Hollyweird: Michael Jackson and the Making of Disney's 'Captain EO'

by Trey Taylor

Hollyweird, in collaboration with @velvetcoke, takes stock of once-known but obscure or forgotten stories about popular celebrities and cult figures.

In 1986, Michael Jackson leaked a photo of himself sleeping in a hyperbaric oxygen chamber to The National Enquirer. The media went berserk. Was he really trying to live forever? Not exactly. According to him, the image was clearly released to promote Captain EO, a short space opera featuring Jackson. A weird story, sure, but anything to help drum up publicity.

Captain EO was created especially for Disneyland. A dream team of The Godfather director Francis Ford Coppola, exec producer George Lucas, actress Anjelica Huston and the ILM special effects team came together to make the most expensive film ever for its length at the time — it cost $23.7 million and it had a run time of 17 minutes. The film was essentially a musical showcase for Jackson, who was still riding high off the success of his music video for "Thriller." Disney wanted a piece of the action, and the King of Pop had an affinity for Disney — it was a match made in Tomorrowland.

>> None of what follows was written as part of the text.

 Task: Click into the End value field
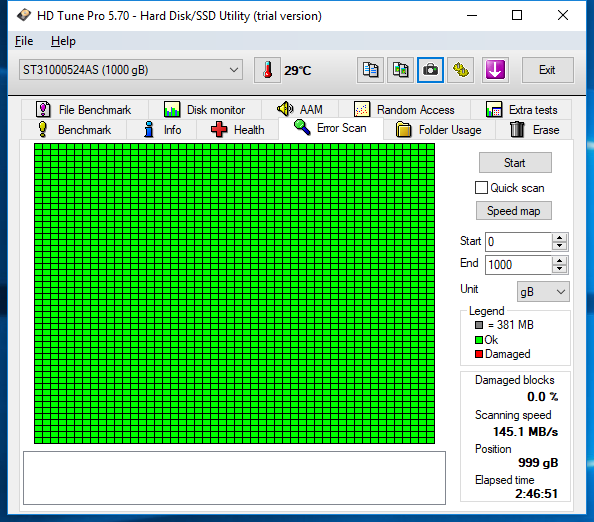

Jackson played the titular heroic space captain. Huston was the Supreme Leader who emerged at the end of the film after Jackson saved the galaxy through the powers of singing and hip thrusts. For context, take a read of this quasi-plot description courtesy of Wiki: "[Captain EO's sidekick] Hooter manages to repair his instrument and sends out a blast of music, providing EO with the power to throw off the guards. He uses his power to transform the dark hulking guards into agile dancers who fall into step behind him for a dance number." Right.

Though her part was small, Huston had great recall for the film's bizarre production, which she wrote about in her 2017 memoir Watch Me.

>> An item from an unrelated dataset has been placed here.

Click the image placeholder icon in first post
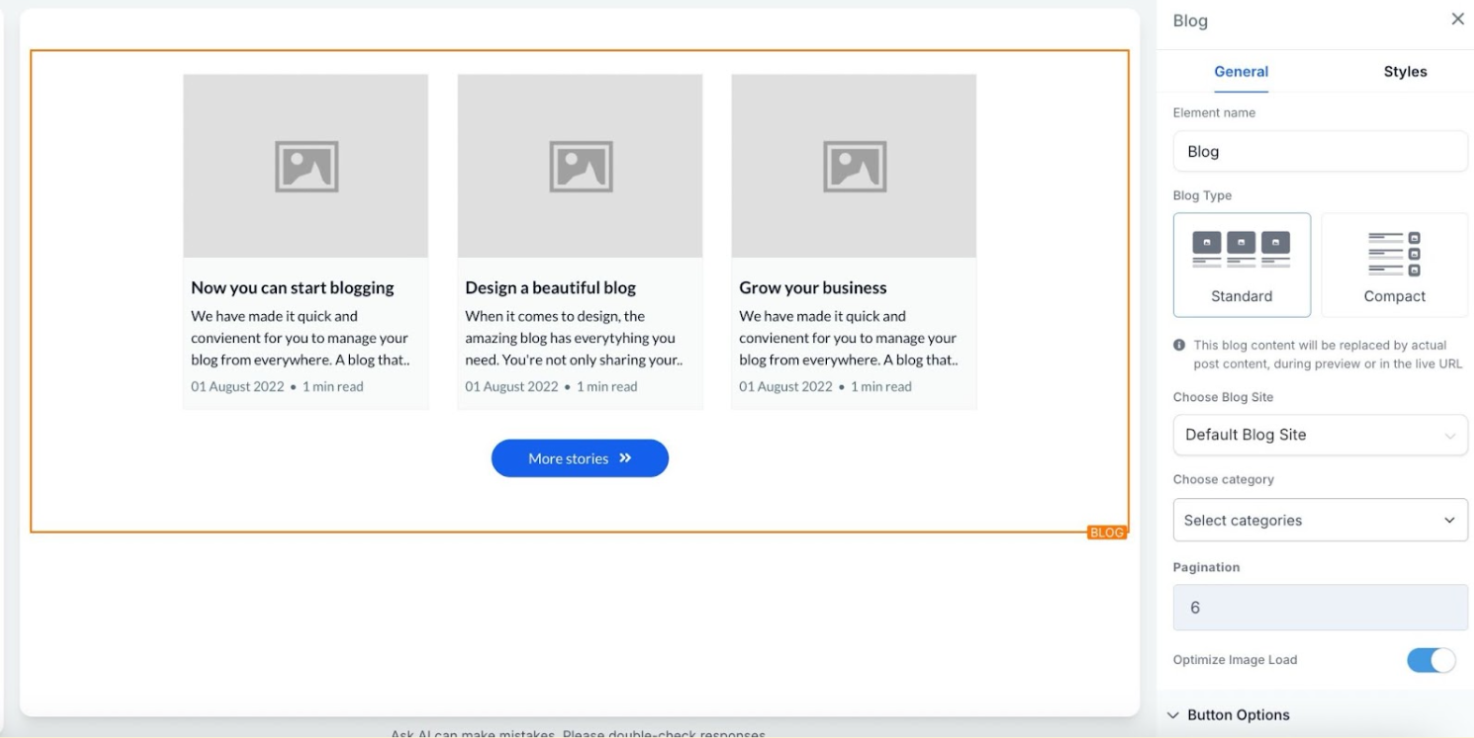1474x738 pixels. click(x=306, y=166)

"When Michael and I started to rehearse, I was impressed not only by his extraordinary androgynous beauty but also by his exertions to keep it all in place," she wrote. "It was evident at short distance that he had undergone a lot of bleaching and surgery; his facial skin was several degrees whiter than his hands, his eyebrows were tweezed, his mouth and eyelids tattooed."

Instead of showing up fresh-faced every morning, explained Huston, Jackson arrived with his face covered in thick makeup. She also noticed how difficult it was for Jackson to get mad. "When Francis asked us to improvise a scene, I was struck by how obviously hard it was for Michael to display anger. He seemed incapable of it."

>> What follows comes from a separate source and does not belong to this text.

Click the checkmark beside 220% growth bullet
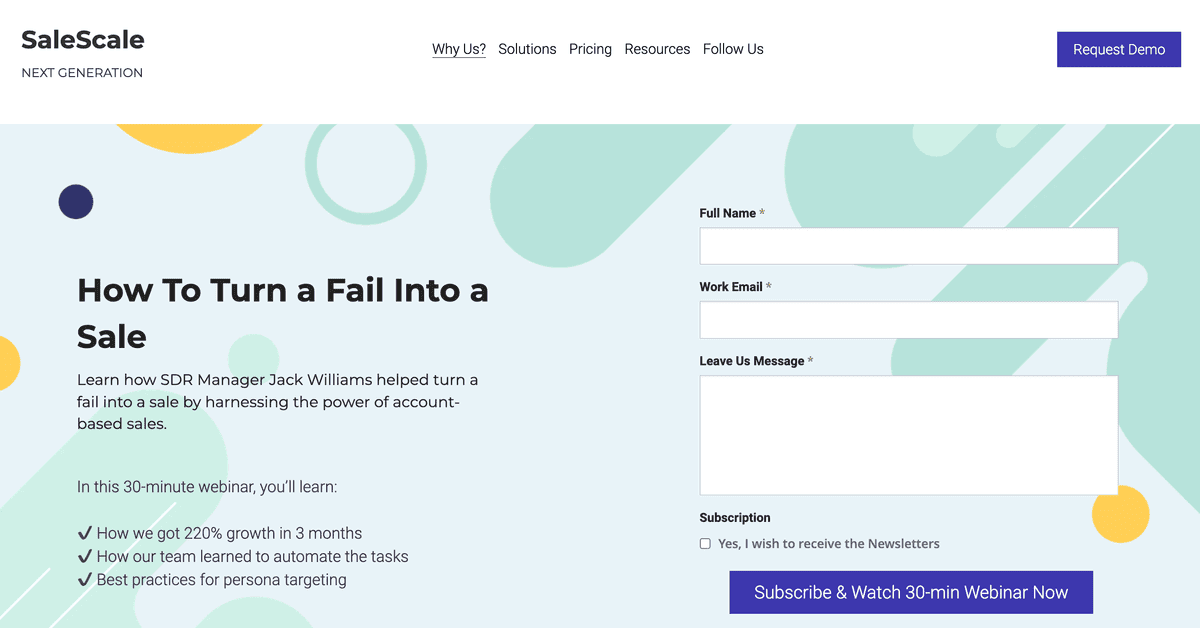The height and width of the screenshot is (628, 1200). point(85,533)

The most peculiar thing to Huston, though perhaps least surprising knowing what we know now about Jackson, was his on-set child pal. "Michael had a friend, a blond boy about twelve years of age, who kept him company on the set. They often spoke on walkie-talkies, and sometimes the kid would sit on Michael's lap. At lunch, they would retire to his complex of mobile trailers to watch Disney movies and eat vegetarian lunches provided by Michael's cook, who was a Sikh."

Jackson also had a conveyor belt of famous visitors — Sophia Loren, Elizabeth Taylor — who, upon leaving, would leave a lipstick signature and a kiss on his dressing room mirror.

One day on set, Huston had to get in full makeup and costume just so that Jackson could react to her character. "I was not to be on camera that day but had to undergo hours of preparation and then get strung up to the rafters in my uncomfortable costume," she wrote. "I was slightly put out — until the music started and he rose dancing on an elevated hydraulic platform opposite. Instantly, my annoyance was dispelled as I witnessed the heart-stopping brilliance of Michael Jackson, live and up close, singing just for me."

The film debuted on September 18, 1986, and everyone was in attendance — except Jackson. He was taking a break from the fame circuit. However, some allege he was in the crowd that day, disguised in costume as one of the characters from the film. The best takeaway from the whole bizarre making of the flick is the catchy song "We Are Here to Change the World." Or, maybe the slightly disturbing photo of Jackson sleeping in a plastic tube pumped with fresh oxygen. Yes, maybe that.